Thursday, February 26, 2009

Lots o' Words

There have been recent reports that this year - April, to be more exact, the English language will reach a milestone of having 1 million words in its lexicon.

Really? In all these years that people have been speaking English, we haven't surpassed that milestone yet?

There are all sorts of statistics - and frankly, I'm feeling a little lazy today and don't want to be bothered looking them all up - that even though we have all these words at our disposal, on any given day, the "average" English speaker uses only a tiny fraction. I had heard somewhere a few years ago, too, that the "average" English speaker communicates on a 5th-grade level, meaning that the more advanced words don't come up in conversation. I would like to see some more data on that.
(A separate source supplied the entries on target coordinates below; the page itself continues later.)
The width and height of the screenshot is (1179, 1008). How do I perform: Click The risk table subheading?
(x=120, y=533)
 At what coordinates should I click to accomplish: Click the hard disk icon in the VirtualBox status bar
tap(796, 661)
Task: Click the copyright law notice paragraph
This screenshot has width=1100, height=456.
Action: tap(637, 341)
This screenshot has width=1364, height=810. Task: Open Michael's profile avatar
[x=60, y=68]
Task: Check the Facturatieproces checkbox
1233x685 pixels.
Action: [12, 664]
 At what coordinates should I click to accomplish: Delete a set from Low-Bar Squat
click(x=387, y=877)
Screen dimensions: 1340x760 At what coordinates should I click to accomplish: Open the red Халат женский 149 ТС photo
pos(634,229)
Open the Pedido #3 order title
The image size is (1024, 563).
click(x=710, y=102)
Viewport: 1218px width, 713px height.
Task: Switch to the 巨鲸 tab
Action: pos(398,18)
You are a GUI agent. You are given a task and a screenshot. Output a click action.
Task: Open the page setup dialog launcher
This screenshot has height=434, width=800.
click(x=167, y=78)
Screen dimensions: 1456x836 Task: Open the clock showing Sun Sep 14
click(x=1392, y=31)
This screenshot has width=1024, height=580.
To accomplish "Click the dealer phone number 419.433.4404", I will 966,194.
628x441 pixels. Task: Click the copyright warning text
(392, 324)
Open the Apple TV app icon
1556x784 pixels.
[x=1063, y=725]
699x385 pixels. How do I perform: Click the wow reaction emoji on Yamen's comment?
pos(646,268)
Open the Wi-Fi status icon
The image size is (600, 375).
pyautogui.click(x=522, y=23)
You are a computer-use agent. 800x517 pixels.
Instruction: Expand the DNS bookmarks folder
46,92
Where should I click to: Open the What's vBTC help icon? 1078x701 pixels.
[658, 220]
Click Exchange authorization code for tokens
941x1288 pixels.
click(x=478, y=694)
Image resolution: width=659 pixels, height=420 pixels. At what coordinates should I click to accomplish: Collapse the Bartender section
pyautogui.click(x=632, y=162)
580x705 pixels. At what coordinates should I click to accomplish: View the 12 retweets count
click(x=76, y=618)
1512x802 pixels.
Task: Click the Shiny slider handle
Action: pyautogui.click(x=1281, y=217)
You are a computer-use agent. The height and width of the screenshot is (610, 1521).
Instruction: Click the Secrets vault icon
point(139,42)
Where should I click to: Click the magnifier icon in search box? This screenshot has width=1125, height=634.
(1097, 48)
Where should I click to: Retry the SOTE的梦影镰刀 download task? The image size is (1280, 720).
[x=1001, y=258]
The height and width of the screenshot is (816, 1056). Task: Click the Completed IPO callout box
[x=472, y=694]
When I was in college, I took a linguistics course, and remember the professor saying that we invent new words every day, and others that have been in use fade away with time if they become outdated/antiquated. I mean, in today's world, we generally don't use the same language or phrasing that Shakespeare used. Which had me thinking about Urban Dictionary, which brings us all things slang in the English language. Some of the words are just plain funny, and I'm sure the site is really no more than a modified "wikipedia" of language (yeah, you know what I mean).

So, do these slang words count among the verified million? When do we allow a word to become accepted as part of our lexicon and dictionary? Does the million-word-count allow for attrition? I'd be interested to hear your thoughts on our approaching one million words. Have any words to add?

2 comments:

Ran said...

I bet a lot of them are slang words ... having said that, I wonder if there's any correlation between the number of words in the English language and illiteracy rates in the US.

(Just jumping around and found your blog. Great stuff here!)

Alexander Variety said...

It's easy to add to the urban dictionary. just coin a new word. The possibilities are endless.

It's too bad that the urban dictionary has become a place for degenerate slang instead of a haven for inspired creativity.